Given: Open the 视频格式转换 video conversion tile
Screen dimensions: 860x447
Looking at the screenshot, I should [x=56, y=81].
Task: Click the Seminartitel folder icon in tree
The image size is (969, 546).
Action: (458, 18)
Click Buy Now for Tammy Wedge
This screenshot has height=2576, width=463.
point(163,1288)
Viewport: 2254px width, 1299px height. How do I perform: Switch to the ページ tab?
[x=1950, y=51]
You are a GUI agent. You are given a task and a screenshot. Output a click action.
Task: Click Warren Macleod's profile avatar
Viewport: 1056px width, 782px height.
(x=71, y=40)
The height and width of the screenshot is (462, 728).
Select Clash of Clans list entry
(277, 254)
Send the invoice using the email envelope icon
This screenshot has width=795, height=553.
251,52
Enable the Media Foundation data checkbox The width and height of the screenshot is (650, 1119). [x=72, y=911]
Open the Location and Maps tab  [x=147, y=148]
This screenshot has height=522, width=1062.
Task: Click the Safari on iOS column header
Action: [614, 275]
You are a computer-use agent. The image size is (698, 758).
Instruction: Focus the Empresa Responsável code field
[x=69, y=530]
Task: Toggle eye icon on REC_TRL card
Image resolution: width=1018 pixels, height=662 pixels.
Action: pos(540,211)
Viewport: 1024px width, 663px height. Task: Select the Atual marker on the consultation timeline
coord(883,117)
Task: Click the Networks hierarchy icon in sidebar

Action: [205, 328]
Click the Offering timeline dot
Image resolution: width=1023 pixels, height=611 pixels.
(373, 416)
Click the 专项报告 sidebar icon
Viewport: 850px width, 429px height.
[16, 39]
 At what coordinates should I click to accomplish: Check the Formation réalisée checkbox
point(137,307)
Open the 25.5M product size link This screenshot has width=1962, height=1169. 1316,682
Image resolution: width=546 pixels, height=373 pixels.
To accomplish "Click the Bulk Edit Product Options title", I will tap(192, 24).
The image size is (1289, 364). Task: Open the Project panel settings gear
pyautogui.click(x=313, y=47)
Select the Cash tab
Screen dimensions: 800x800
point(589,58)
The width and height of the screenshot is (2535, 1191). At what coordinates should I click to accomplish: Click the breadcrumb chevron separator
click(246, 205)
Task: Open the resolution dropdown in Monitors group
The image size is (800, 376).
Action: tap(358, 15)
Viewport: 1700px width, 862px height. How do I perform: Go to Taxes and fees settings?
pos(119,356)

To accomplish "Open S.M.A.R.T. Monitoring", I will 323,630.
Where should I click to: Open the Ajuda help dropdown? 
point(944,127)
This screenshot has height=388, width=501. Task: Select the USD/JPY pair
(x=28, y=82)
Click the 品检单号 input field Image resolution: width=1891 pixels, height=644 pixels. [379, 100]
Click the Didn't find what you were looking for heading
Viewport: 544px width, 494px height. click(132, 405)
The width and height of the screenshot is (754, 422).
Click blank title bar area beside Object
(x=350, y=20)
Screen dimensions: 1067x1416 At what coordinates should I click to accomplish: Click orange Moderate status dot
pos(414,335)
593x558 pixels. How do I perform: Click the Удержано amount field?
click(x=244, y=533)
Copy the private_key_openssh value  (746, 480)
-------
**Problem**.
Please count the lines of the listing above that contain the string "agent", treating uppercase and lowercase as different, and reply with the number alone.

**The reply**.
2